> **Work to be completed**
Render every line of the rows below as a Markdown table with two columns, Number and Line, numbering the lines in order and skipping blank ones. Leave the pictures out.

## Begin Record set

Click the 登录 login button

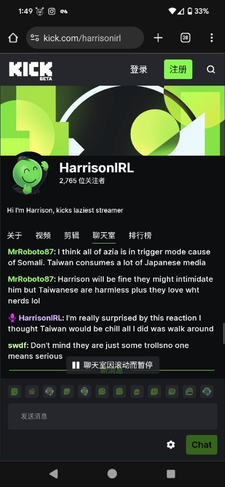(138, 69)
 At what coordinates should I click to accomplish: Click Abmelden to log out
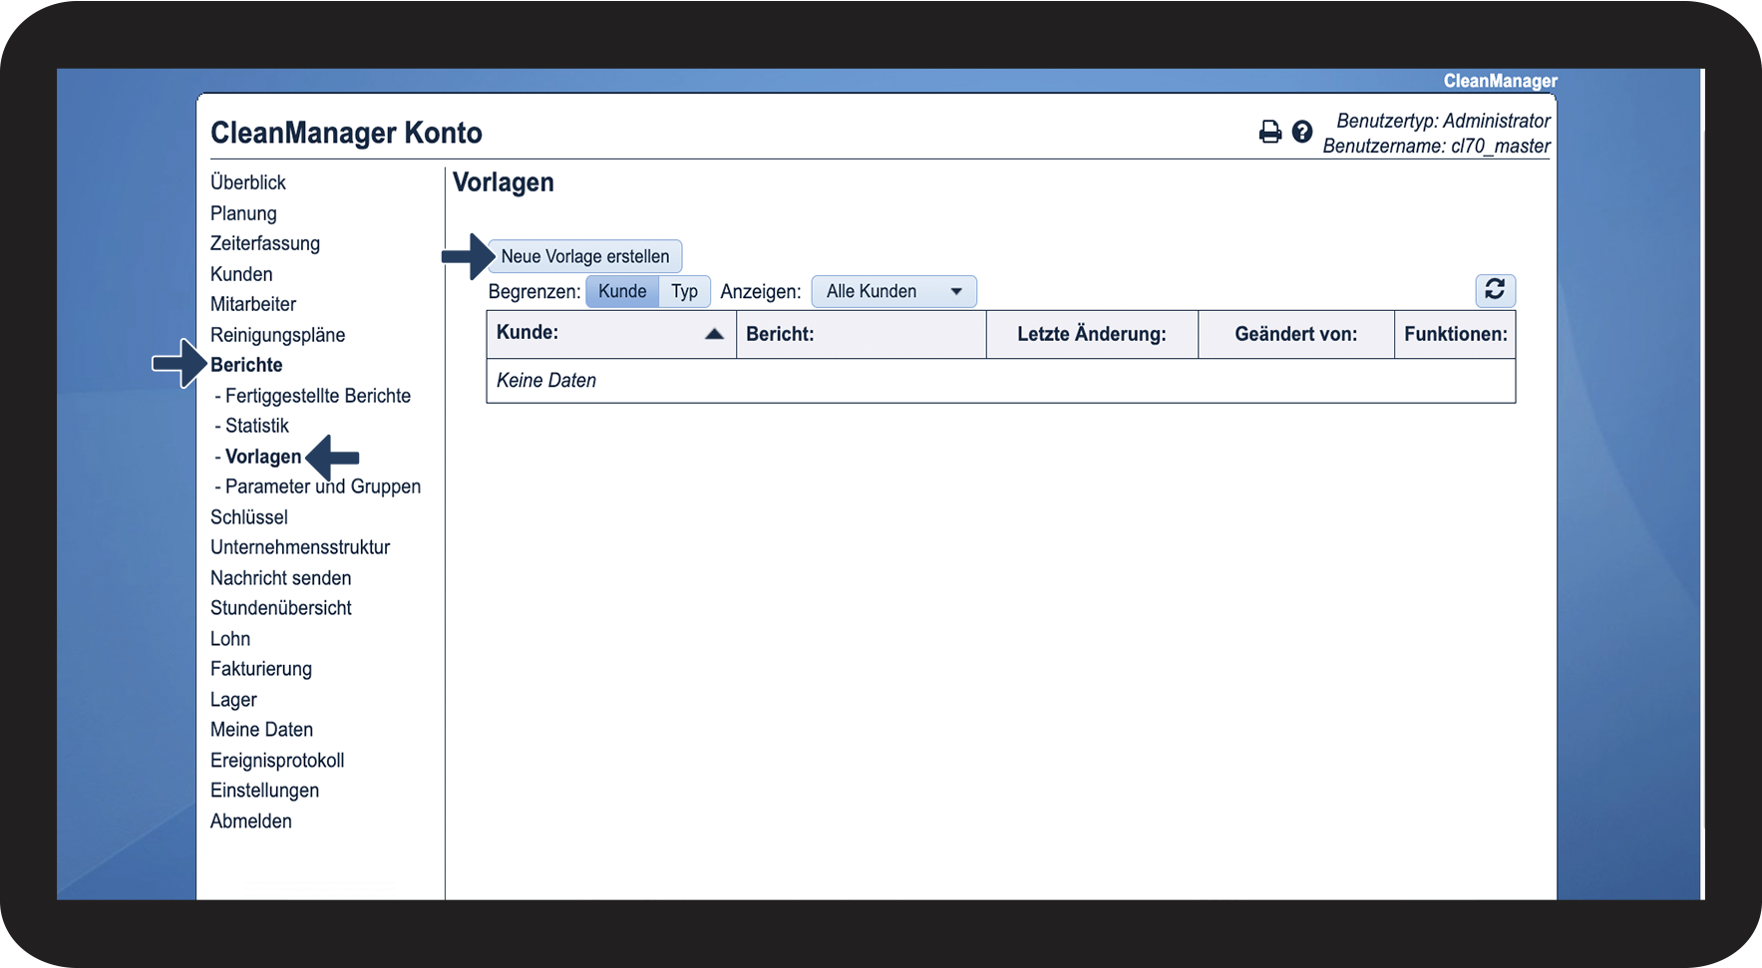click(x=251, y=821)
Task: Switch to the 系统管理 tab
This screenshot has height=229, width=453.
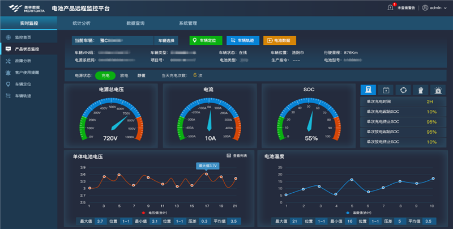Action: coord(187,23)
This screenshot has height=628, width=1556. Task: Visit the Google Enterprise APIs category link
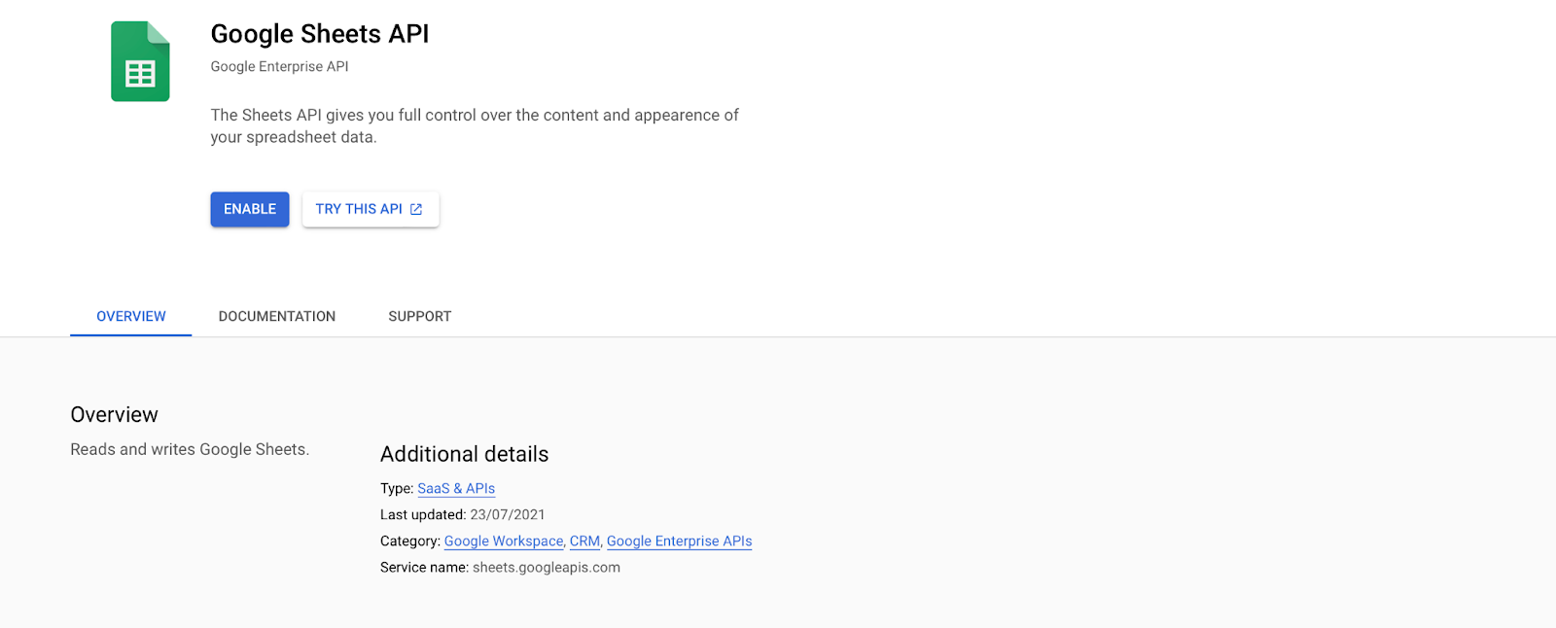pyautogui.click(x=680, y=541)

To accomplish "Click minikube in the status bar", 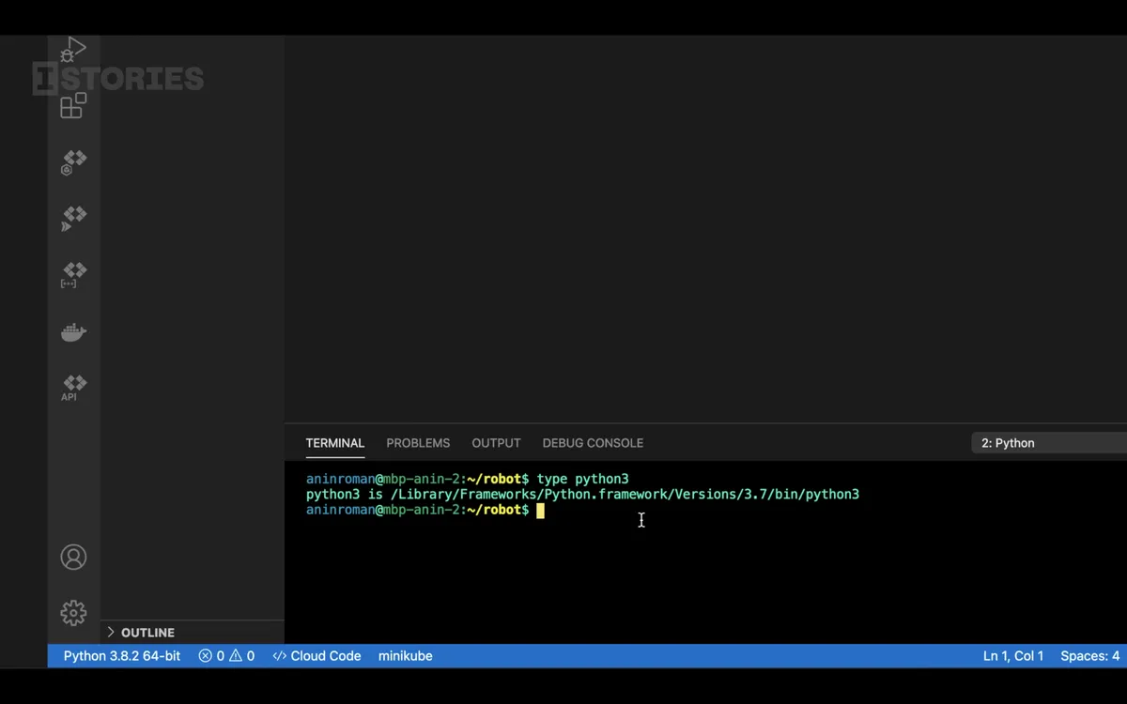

## End Record set

> **Exercise output**
| Number | Line |
|---|---|
| 1 | Click the 登录 login button |
| 2 | (138, 69) |
| 3 |  At what coordinates should I click to accomplish: Click Abmelden to log out |
| 4 | click(x=251, y=821) |
| 5 | Task: Switch to the 系统管理 tab |
| 6 | This screenshot has height=229, width=453. |
| 7 | Action: coord(187,23) |
| 8 | This screenshot has height=628, width=1556. Task: Visit the Google Enterprise APIs category link |
| 9 | pyautogui.click(x=680, y=541) |
| 10 | To accomplish "Click minikube in the status bar",  |